L’obiettivo di questo studio è quello di sviluppare una revisione sistematica della letteratura, per descrivere i diversi interventi di realtà virtuale (VR) e videogiochi interattivi applicati ai pazienti con ictus all’arto inferiore (LE), e per analizzare i risultati secondo gli outcomes usati più di frequente.

È stata effettuata una ricerca elettronica di studi randomizzati tra Gennaio 2004 e Gennaio 2014 in diversi database (Medline, Cinahl, Web of Science, PEDro e Cochrane). Sono stati combinati diversi termini (realtà virtuale, feedback, ictus, emiplegia, lesione cerebrale, incidente cerebrovascolare, arti inferiori, gamba e andatura) e infine sono stati inclusi 11 articoli secondo i criteri di inclusione ed esclusione stabiliti.

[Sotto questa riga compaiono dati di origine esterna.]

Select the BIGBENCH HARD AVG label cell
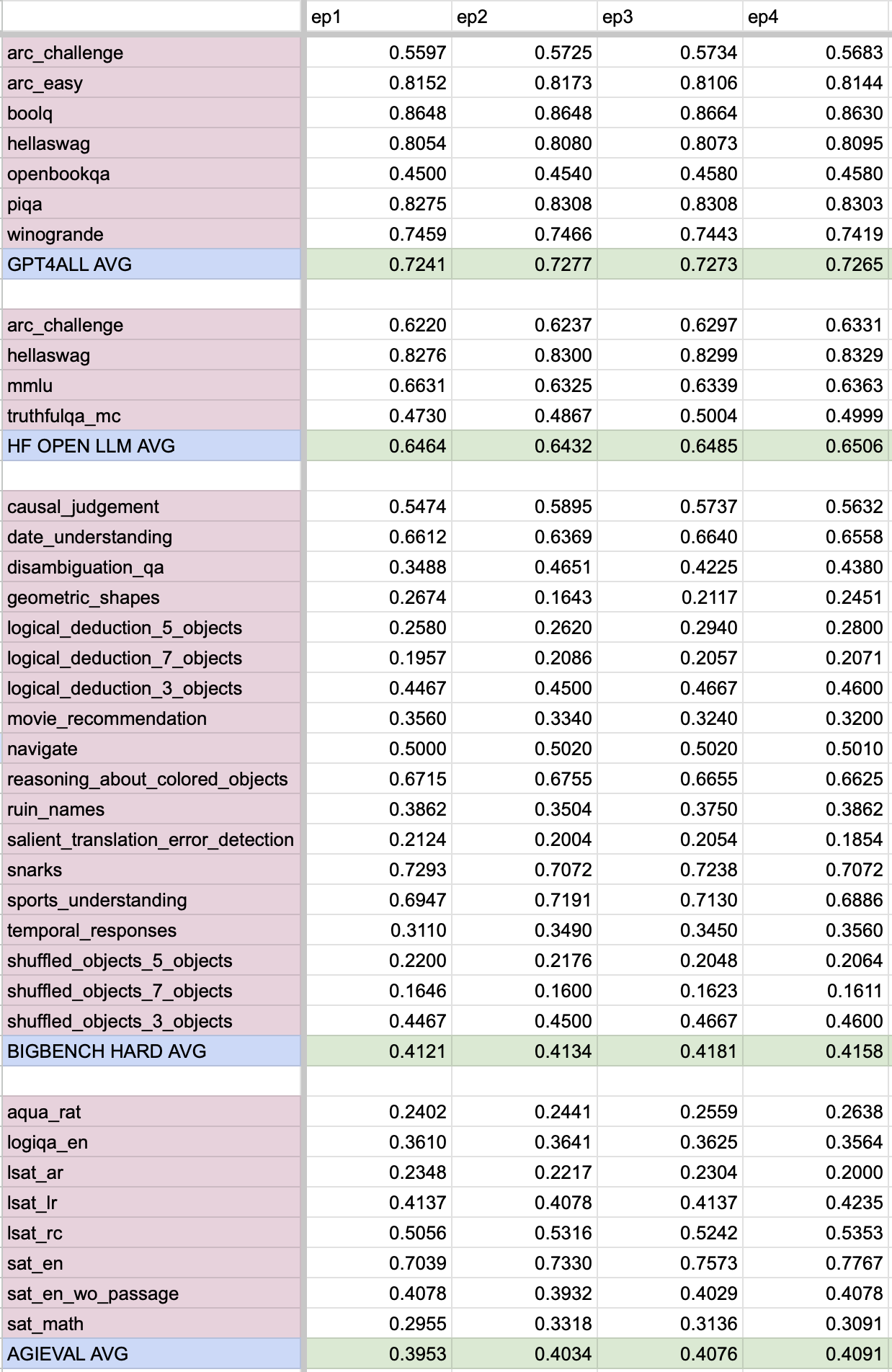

Gli studi esaminati hanno mostrato un’elevata eterogeneità in termini di progettazione dello studio e strumenti di valutazione, il che rende difficile il confronto e l’analisi dei diversi tipi di interventi. Tuttavia, la maggior parte di essi ha riscontrato un miglioramento significativo della velocità dell’andatura, dell’equilibrio e della funzione motoria, a causa dell’intervento con realtà virtuale. Sebbene l’evidenza sia limitata, tutto ciò suggerisce che l’intervento VR (più di 10 sessioni) nei pazienti con ictus può avere un impatto positivo sull’equilibrio e il recupero dell’andatura. Sono stati ottenuti migliori risultati quando è stato utilizzato un approccio multimodale, che combina la realtà virtuale e la fisioterapia convenzionale. Il software flessibile sembra adattarsi meglio alle esigenze dei pazienti, consentendo trattamenti più specifici e individuali.